According to a report by the New Orleans Advocate, the LHSAA decided to take the wins and the state championship from John Curtis Christian because it ruled that the school had to forfeit games that former offensive lineman Willie Allen played in because Allen lived with an assistant football coach. The school filed suit on Jan. 30 in the 19th District Court in Baton Rouge.
"You don't know how all the general public feels, but the people that I have talked to, that I have had the opportunity to be with, have thought that the concept, in and of itself, was really unfair," J.T. Curtis, the head football coach at John Curtis Christian, told the Louisiana Record. "Certainly, it did give you a negative impact in terms of the publicity that was negative, but I think the people that I have been able to associate myself with felt like that it was not really justified."
Curtis said Allen was in school at JCC for about a year and a half before his family began experiencing financial problems.
"Willie had to change locations where he was living and his transportation, and he was basically catching the public-service bus to his workouts and to school on a daily basis," Curtis said. "When you depend on public-service buses, sometimes they're not always on time, and so he would be late coming in, and his coach would get on him about being late. Finally, one day they got to realize that it was just a distraction because of the transportation issue, that he was having to catch basically three buses to get to school."
Curtis said that when practice started, Assistant Coach Jerry Godfrey offered Allen the chance to stay with his family during the team's stretch of two practices a day.
"And from there, they developed a very close relationship that still exists today," Curtis said. "And Willie stayed with them through the next 2½ years and really has become part of the Godfrey family, to be very honest with you. And Jerry and his family and his wife and children feel as though Willie is part of their family and in his first year at LSU, have been with him the entire time."
The New Orleans Advocate reported that LHSAA Executive Director Eddie Bonine named 11 league rules that LHSAA Compliance and Investigative Officer Joe Kleinpeter allegedly discovered that JCC violated when Kleinpeter did an internal investigation.
Curtis said the league's decision came because it felt that the program used Allen living with Godfrey to try to keep him at JCC.
"That is the word that they hung their decision on, retain a student in school," Curtis said. "And our position was and always had been from the very beginning, because it was publicly known. It was not anything that was private, that we tried to hide or that we tried to skirt under the rule. We didn't really understand that that word retain would apply to a student who was already a member of your student body and who had already committed to be in school with you."

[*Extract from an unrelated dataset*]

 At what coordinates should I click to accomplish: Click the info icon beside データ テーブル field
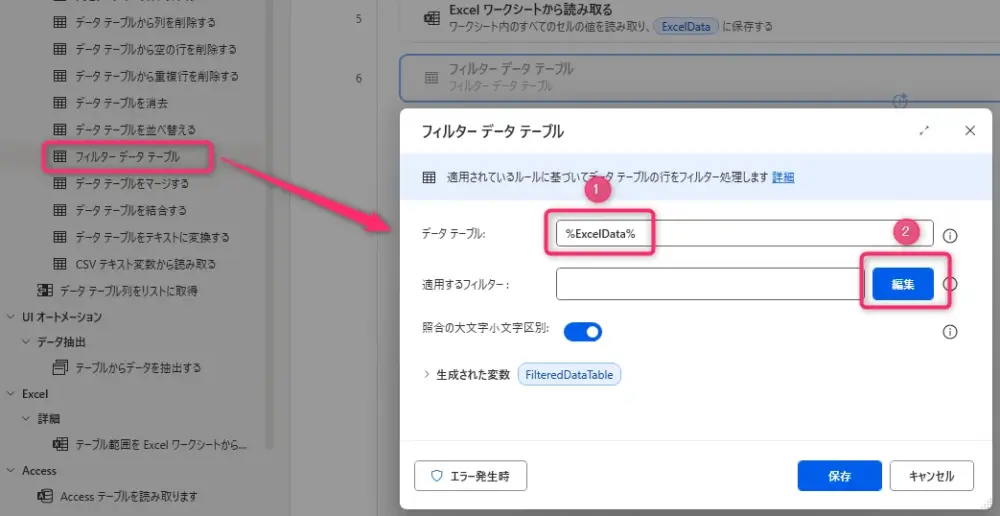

Curtis said Allen's family wished for Allen to be at JCC. Curtis added that Allen living with Godfrey was not done for Allen to stay at the school.
"We took the position that that was not true," Curtis said. "Willie testified it was not true, and his sister, who was the spokesperson for the family, testified that that was untrue."

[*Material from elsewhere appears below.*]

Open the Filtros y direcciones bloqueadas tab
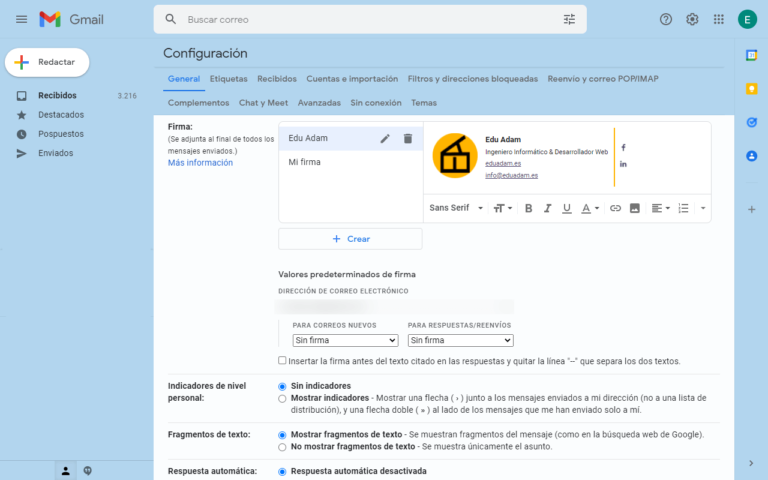 (472, 79)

According to Curtis, Allen's sister said no matter how the family had to make it work, Allen was going to keep going to school at JCC.
The New Orleans Advocate also reported that the LHSAA executive committee voted 16-1 last fall to keep the forfeited wins in place in response to JCC's appeal.
"We thought we were doing something that was humanitarian and that would be long-term benefit for everybody concerned," Curtis said. "And we do not feel like that even within those rules, within the LHSAA rules, we did not violate them."